25 Ağustos 2008 Pazartesi

HAVADAN SUDAN

İki kişinin sohbetine üçüncü bir kişi katıldığında sorduğu ilk soru;

"Ne konuşuyorsunuz?" olur genelde.

Genelde verilen cevap ise;

"Hiç, havadan sudan işte" dir.

"Öylesine laflıyoruz, konuştuklarımız önemli şeyler değil." denmek istenir.

Bu sözü aslında hepimiz kullanıyoruz hem de hiç düşünmeden hoyratça. Önemsizliği, hiçliği, öylesineliği anlatacak başka kelimeler yokmuşçasına. Ne kadar da kolay çıkıyor ağzımızdan öyle "havadan sudan"

Bize sınırsızca bahşedilen yaşam kaynaklarımızın hem gerçek kullanımında hem de sözel kullanımında ne kadar sorumsuzca davranıyoruz. Aldığımız her nefes, içtiğimiz her damla su paha biçilmez bir nimetken.

Oysaki şöyle adamakıllı oturup düşündüğümüzde, hava ve suyun bize hesapsızca üstelik de bedava verilen yaşam kaynaklarımız olduğunu görürüz.

Beyine sadece 5 dakika oksijen gitmediğinde ölümün bizi yakalayacağını, bir yudum su için bir tas elması vereceğimizi aklımıza getirirsek eğer, hava ve suyun hiç de önemsiz olmadığını kavrayabiliriz aslında.

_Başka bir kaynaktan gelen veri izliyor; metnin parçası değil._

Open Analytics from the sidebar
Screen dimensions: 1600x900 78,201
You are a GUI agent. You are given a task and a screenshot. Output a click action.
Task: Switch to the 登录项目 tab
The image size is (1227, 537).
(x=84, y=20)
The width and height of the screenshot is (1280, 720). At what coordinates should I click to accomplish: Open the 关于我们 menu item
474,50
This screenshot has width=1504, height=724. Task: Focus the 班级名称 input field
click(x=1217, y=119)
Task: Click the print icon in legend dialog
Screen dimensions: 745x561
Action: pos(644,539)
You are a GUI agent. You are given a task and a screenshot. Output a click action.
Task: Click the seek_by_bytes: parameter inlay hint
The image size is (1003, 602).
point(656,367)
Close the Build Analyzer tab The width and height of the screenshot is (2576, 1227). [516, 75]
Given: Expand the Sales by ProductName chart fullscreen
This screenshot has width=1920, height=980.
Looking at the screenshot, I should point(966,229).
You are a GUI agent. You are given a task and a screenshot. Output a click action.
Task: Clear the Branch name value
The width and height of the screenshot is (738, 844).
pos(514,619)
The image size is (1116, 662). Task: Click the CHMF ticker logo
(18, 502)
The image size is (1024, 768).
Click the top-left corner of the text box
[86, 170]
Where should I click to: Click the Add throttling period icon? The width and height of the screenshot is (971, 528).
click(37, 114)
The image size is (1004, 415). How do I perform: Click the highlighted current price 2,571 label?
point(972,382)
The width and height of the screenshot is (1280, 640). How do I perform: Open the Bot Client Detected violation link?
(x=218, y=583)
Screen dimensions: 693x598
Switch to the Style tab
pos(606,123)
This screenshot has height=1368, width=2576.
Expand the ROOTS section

Düşünsenize, bir insanın günde ortalama 23 bin kez nefes aldığını ve aldığı her nefes karşılığında ücret ödemek zorunda olduğunu ve bu nefesi birilerinin elinde tuttuğunu.

Sizce ne kadar servet eder? Buna güç yetebilir mi? Birilerine bağımlı nefes alıyor olmak ne kadar dehşet verici? Yaşam kaynağınızın can sıkıldığında kesilebileceğini tahayyül etmek bile kabus gibi değil mi?

Dünyayı yavaş yavaş küresel ısınma kuşatmaya başlamışken, kuraklıklar her geçen gün artıyorken, su kaynakları tükenmeye başlamışken ve ilerleyen zamanlarda su savaşlarının çıkma ihtimali yükseliyorken, içtiğimiz ve de günlük yaşamda sorumsuzca kullandığımız suya bari sözel hakaret etmeyelim.

Ve yine aynı şekilde, delinen ozon tabakasının gittikçe büyüdüğünü, dünyanın dört bir yanındaki savaşlarda patlayan bombalardan, yıkılan binaların tozundan nefes alınamadığını bütün benliğimizde hissedip saçmayalım havaya havayı.

Bütün bu artışlar hızla devam edip, birgün havasızlığı ve susuzluğu yaşamaya başladığımızda utanmamak için bence hep havadan sudan konuşulmalı aslında.